YOUR INSTRUCTIONS:
Rewrite the lines starting at the line containing "Click Julio Hernandez's profile avatar" and ending at the line containing "click(x=197, y=258)", changing "The image size is" to "The screenshot size is" and leaving everything else unchanged. Give only those lines.

────

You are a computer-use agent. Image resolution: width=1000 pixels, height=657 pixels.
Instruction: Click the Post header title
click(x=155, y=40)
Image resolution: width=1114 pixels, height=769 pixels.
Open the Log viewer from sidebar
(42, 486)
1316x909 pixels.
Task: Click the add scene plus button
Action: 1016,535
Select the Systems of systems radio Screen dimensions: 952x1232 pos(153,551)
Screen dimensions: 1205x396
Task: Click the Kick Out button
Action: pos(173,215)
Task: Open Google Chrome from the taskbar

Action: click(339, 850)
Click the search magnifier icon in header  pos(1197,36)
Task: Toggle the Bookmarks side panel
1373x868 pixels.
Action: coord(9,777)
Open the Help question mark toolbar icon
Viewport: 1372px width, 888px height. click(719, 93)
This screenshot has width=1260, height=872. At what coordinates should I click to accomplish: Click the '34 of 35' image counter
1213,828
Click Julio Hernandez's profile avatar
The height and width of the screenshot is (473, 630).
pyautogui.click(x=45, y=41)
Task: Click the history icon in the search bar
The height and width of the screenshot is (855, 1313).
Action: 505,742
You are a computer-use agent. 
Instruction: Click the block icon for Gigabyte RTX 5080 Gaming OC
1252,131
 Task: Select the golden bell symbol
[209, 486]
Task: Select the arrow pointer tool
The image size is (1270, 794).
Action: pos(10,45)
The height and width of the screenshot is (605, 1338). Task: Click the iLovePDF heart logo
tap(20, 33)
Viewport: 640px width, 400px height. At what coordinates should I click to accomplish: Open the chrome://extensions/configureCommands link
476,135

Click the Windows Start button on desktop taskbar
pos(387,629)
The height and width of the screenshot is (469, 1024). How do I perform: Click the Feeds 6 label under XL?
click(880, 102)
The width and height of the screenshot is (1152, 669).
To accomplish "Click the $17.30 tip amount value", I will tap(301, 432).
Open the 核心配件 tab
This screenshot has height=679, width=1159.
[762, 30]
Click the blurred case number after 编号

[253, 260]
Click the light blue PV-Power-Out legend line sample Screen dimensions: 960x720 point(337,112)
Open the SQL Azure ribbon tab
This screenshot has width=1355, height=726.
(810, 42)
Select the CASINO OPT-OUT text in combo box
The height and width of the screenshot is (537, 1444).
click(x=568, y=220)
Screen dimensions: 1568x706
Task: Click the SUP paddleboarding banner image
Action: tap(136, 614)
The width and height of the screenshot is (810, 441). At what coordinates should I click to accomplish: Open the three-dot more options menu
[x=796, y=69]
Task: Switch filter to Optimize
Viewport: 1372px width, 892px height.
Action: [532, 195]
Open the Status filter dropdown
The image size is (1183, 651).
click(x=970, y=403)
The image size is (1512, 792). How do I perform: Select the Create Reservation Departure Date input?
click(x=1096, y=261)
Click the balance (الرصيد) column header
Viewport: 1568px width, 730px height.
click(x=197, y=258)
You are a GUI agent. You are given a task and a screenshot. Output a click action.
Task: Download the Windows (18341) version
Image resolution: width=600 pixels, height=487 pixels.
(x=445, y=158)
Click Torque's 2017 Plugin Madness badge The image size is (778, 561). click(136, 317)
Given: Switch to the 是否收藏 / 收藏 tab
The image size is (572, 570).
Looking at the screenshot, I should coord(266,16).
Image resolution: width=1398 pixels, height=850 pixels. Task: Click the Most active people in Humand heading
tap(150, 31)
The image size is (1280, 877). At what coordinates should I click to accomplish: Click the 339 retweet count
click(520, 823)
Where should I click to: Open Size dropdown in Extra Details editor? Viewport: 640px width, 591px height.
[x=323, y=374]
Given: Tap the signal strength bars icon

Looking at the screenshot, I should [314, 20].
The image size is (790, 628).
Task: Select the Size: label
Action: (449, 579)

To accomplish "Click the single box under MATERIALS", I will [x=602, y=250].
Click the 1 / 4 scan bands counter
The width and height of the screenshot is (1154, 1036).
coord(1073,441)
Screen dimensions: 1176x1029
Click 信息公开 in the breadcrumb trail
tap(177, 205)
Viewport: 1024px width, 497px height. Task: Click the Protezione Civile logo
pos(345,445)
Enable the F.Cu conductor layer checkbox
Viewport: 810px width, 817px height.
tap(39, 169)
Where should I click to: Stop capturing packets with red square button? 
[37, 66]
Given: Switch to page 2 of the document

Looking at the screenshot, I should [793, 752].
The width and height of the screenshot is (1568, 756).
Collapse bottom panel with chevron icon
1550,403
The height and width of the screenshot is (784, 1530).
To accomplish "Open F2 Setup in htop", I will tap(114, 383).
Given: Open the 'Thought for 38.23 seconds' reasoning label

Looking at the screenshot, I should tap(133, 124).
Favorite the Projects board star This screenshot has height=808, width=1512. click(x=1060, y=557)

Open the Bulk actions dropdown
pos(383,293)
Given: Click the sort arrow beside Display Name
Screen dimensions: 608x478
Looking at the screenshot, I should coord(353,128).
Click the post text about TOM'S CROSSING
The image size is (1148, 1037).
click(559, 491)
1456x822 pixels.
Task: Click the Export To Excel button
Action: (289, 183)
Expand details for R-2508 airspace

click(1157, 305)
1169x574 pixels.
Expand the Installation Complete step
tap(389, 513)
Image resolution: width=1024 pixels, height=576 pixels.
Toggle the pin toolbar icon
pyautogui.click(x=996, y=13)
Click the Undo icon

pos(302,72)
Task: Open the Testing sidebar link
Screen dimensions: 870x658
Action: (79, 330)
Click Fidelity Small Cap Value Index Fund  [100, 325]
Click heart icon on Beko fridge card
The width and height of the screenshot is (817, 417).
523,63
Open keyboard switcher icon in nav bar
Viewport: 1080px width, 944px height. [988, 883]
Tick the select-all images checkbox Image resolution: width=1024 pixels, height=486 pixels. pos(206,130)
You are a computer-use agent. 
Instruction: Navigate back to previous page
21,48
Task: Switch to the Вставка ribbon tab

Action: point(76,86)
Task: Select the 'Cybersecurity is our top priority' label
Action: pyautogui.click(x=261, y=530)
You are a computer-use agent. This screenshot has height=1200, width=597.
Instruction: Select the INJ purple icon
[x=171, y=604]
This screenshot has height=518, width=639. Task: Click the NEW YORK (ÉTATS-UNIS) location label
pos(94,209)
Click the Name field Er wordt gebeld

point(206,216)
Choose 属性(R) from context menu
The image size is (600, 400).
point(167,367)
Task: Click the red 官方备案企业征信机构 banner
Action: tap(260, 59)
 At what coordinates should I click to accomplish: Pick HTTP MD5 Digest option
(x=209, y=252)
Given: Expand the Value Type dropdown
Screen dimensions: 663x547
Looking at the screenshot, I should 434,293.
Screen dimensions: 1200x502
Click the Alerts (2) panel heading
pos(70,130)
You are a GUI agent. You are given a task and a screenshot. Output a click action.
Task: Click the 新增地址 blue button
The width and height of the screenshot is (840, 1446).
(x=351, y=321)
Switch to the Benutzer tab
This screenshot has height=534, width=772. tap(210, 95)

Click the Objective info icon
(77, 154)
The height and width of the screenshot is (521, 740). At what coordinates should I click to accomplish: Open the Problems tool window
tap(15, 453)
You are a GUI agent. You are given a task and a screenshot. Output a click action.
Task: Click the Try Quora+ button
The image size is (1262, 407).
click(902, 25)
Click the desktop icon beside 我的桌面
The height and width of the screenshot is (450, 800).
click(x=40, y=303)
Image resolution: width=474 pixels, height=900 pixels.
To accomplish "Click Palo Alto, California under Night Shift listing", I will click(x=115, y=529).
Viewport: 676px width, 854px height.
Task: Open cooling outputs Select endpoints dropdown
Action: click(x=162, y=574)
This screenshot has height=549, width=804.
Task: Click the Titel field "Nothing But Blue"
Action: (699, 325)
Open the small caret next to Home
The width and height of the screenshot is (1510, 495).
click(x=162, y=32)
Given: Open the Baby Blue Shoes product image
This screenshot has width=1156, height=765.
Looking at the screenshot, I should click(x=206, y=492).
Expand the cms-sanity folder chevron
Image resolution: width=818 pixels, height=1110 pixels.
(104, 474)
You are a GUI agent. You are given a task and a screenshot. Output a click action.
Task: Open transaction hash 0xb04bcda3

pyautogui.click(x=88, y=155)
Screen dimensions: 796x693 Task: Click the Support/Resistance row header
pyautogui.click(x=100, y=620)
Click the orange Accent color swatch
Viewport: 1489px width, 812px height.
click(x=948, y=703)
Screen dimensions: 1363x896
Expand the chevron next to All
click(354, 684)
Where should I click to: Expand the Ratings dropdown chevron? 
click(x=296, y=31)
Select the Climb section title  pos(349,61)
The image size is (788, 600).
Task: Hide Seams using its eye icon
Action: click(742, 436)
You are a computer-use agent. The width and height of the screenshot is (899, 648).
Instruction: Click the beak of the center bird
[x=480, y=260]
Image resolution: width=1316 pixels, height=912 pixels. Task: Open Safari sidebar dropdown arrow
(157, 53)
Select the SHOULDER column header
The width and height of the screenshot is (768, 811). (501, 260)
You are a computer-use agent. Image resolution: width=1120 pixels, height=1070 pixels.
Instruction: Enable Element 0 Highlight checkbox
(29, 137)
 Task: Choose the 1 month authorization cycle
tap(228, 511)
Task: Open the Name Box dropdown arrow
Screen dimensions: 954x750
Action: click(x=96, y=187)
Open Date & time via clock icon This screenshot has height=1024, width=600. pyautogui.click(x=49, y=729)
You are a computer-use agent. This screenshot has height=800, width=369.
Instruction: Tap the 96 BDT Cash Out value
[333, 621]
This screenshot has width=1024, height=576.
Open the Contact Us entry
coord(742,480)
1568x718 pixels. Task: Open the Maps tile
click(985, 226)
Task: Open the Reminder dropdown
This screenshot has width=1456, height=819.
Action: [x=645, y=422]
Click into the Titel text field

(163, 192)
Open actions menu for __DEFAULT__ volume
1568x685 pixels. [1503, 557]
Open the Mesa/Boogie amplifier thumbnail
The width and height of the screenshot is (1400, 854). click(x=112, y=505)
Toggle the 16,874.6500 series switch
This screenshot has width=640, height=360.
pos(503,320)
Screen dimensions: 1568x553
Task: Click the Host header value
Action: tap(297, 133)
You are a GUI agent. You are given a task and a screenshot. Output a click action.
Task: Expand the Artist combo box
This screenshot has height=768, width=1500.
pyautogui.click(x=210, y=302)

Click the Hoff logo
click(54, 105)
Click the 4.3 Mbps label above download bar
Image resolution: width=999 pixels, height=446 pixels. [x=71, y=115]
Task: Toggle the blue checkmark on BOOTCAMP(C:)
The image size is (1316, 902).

────

THE ANSWER:
Click Julio Hernandez's profile avatar
The height and width of the screenshot is (473, 630).
pyautogui.click(x=45, y=41)
Task: Click the history icon in the search bar
The height and width of the screenshot is (855, 1313).
Action: 505,742
You are a computer-use agent. 
Instruction: Click the block icon for Gigabyte RTX 5080 Gaming OC
1252,131
 Task: Select the golden bell symbol
[209, 486]
Task: Select the arrow pointer tool
The screenshot size is (1270, 794).
Action: pos(10,45)
The height and width of the screenshot is (605, 1338). Task: Click the iLovePDF heart logo
tap(20, 33)
Viewport: 640px width, 400px height. At what coordinates should I click to accomplish: Open the chrome://extensions/configureCommands link
476,135

Click the Windows Start button on desktop taskbar
pos(387,629)
The height and width of the screenshot is (469, 1024). How do I perform: Click the Feeds 6 label under XL?
click(880, 102)
The width and height of the screenshot is (1152, 669).
To accomplish "Click the $17.30 tip amount value", I will tap(301, 432).
Open the 核心配件 tab
This screenshot has height=679, width=1159.
[762, 30]
Click the blurred case number after 编号

[253, 260]
Click the light blue PV-Power-Out legend line sample Screen dimensions: 960x720 point(337,112)
Open the SQL Azure ribbon tab
This screenshot has width=1355, height=726.
(810, 42)
Select the CASINO OPT-OUT text in combo box
The height and width of the screenshot is (537, 1444).
click(x=568, y=220)
Screen dimensions: 1568x706
Task: Click the SUP paddleboarding banner image
Action: tap(136, 614)
The width and height of the screenshot is (810, 441). At what coordinates should I click to accomplish: Open the three-dot more options menu
[x=796, y=69]
Task: Switch filter to Optimize
Viewport: 1372px width, 892px height.
Action: [532, 195]
Open the Status filter dropdown
The screenshot size is (1183, 651).
click(x=970, y=403)
The screenshot size is (1512, 792). How do I perform: Select the Create Reservation Departure Date input?
click(x=1096, y=261)
Click the balance (الرصيد) column header
Viewport: 1568px width, 730px height.
click(x=197, y=258)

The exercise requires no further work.